The conflict of family and war is even presented visually: the white USS Enterprise, an exploration vessel, is dwarfed by the black and gun-metal gray USS Vengeance. Starfleet is sitting at a crossroads, and the question asked is this: do you want to send a message of distrust out into the galaxy, using a cold and bulky warship with more room for weapons than crew, or take part in a voyage of discovery on a clean, brightly lit, and energetic starship staffed with enough officers to forge a community?
The answer is relevant to us not just in an abstract discussion of the effects of war, which are, in this case, that pursuing war and vendetta only leads into darkness. The answer is about how we conduct ourselves in our everyday lives. That’s the power of Star Trek. It is, and always has been, a science fiction franchise that uses space and visions of the future to comment and critique the foibles, behaviours, and enervations of our current society.
We are asked and encouraged to not surround ourselves with weapons, but with the friendships and people we care about.
Nowhere in the film is this theme more clear than the disagreement between Captain Kirk, and Engineer Montgomery ‘Scotty’ Scott played by Simon Pegg with presence and humour. Special photon torpedoes with the capacity to reach a target at long distances are to be installed on the ship to assist in the John Harrison manhunt. Scotty objects: he cannot check on what volatile fuel these new weapons might be using – the information is classified, and his scanners are blocked. Since he cannot confirm that it won’t affect the temperamental warp core of the ship, and therefore risk the lives of the crew, he will not allow it on board.
Blinded by vengeance, Kirk ignores Scotty’s protests, eventually forcing him off the ship. Kirk effectively selects the torpedoes over his friend and crewmate Scotty.

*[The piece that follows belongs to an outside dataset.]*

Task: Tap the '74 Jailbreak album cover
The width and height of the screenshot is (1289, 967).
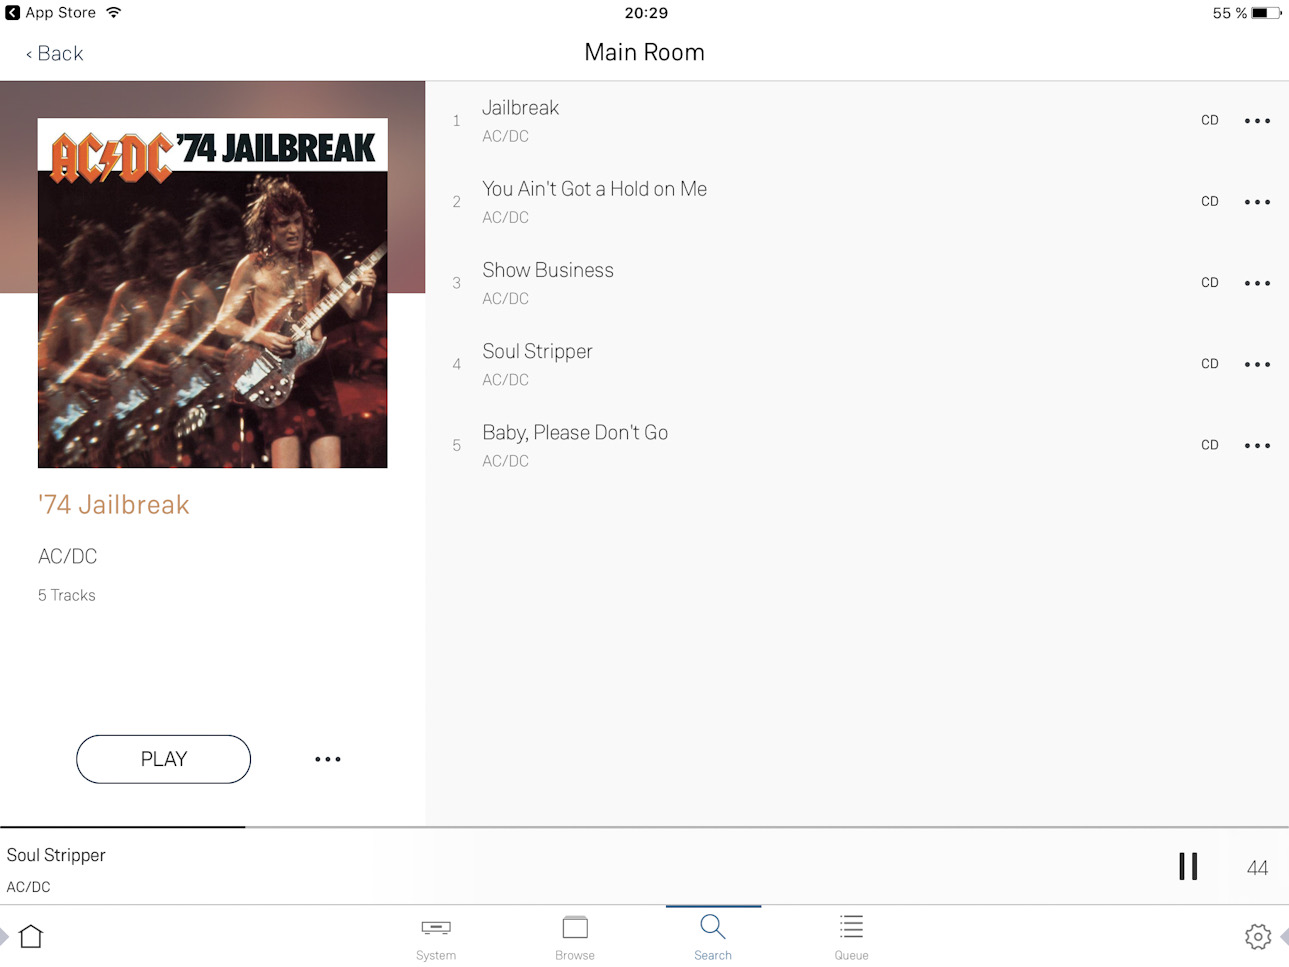Action: click(x=213, y=293)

In regard to the direction of the film, Abrams takes command of his pristine and spotless sets from his last efforts, this time literally turning them on their heads as he plays with space and gravity. Camera movements do confuse in complex fight scenes, however. Attempting to discern the different characters from each other was made difficult by a swift camera that felt too quick to follow.

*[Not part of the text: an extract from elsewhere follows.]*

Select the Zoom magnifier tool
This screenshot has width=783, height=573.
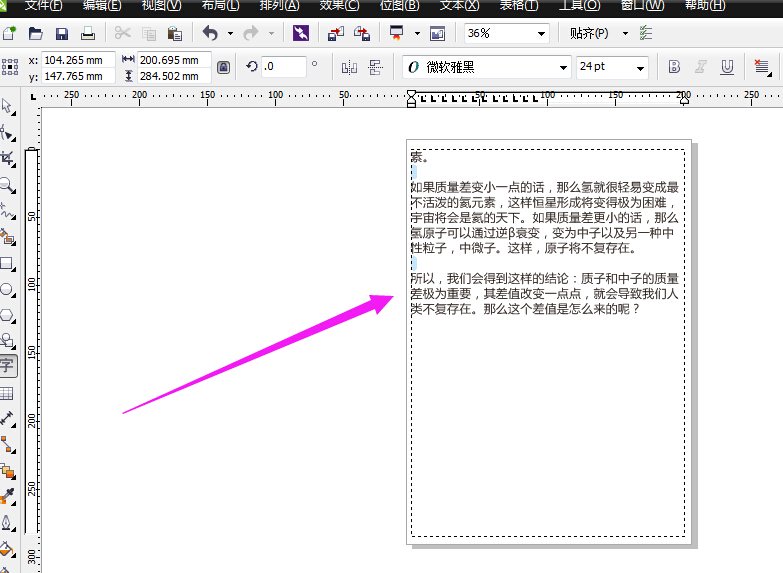click(x=6, y=185)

New locations are suitably exotic and unearthly. The horizons of no less than three new worlds far from Earth appear. It’s terrific to see these places, considering that Abrams once implied the film would be based firmly on Earth.

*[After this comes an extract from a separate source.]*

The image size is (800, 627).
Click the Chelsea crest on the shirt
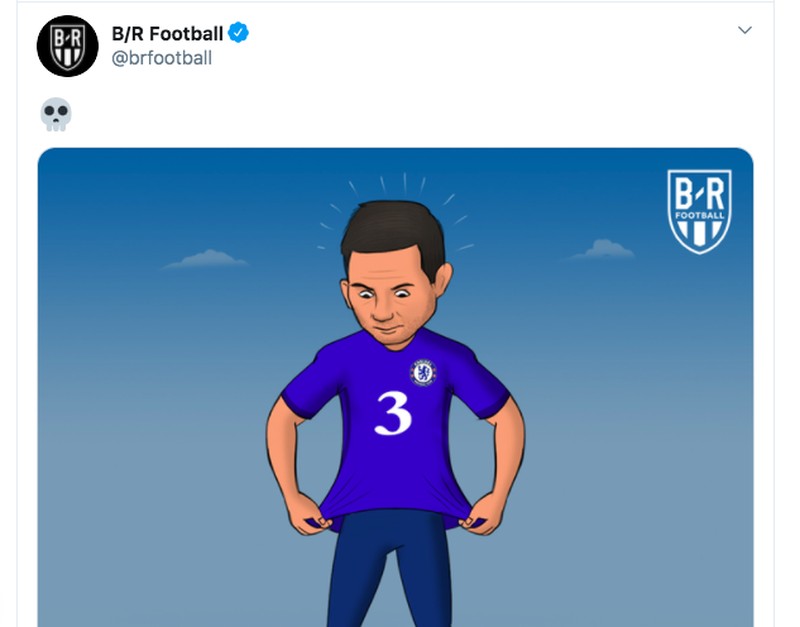[423, 372]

Zachary Quinto, Chris Pine, Karl Urban, and Zoe Saldana bring to life the struggle of brilliant people under immense pressure. It would be remiss to not comment on the swagger of John Cho as he takes Hikaru Sulu into new authority. Anton Yelchin, playing Pavel Chekov, has more time on screen, but showcases less technical expertise as his character did in the previous film, which seems an unfortunate omission. Instead, Yelchin seems to run around the enterprise non-stop throughout the film – not the best use of his talents.
Quinto in particular brings his own rhythm to playing Spock, moving and speaking with a timing that is unique, and entertaining to watch has he reacts to the emotionally excessive characters around him. There are moments where he communicates volumes with subtle facial changes, which are an ideal fit for a film that delves into the effects and consequences of emotions. Without a doubt, Star Trek: Into Darkness will impress with its strong themes, sharp characters, skilled actors, and standout visuals.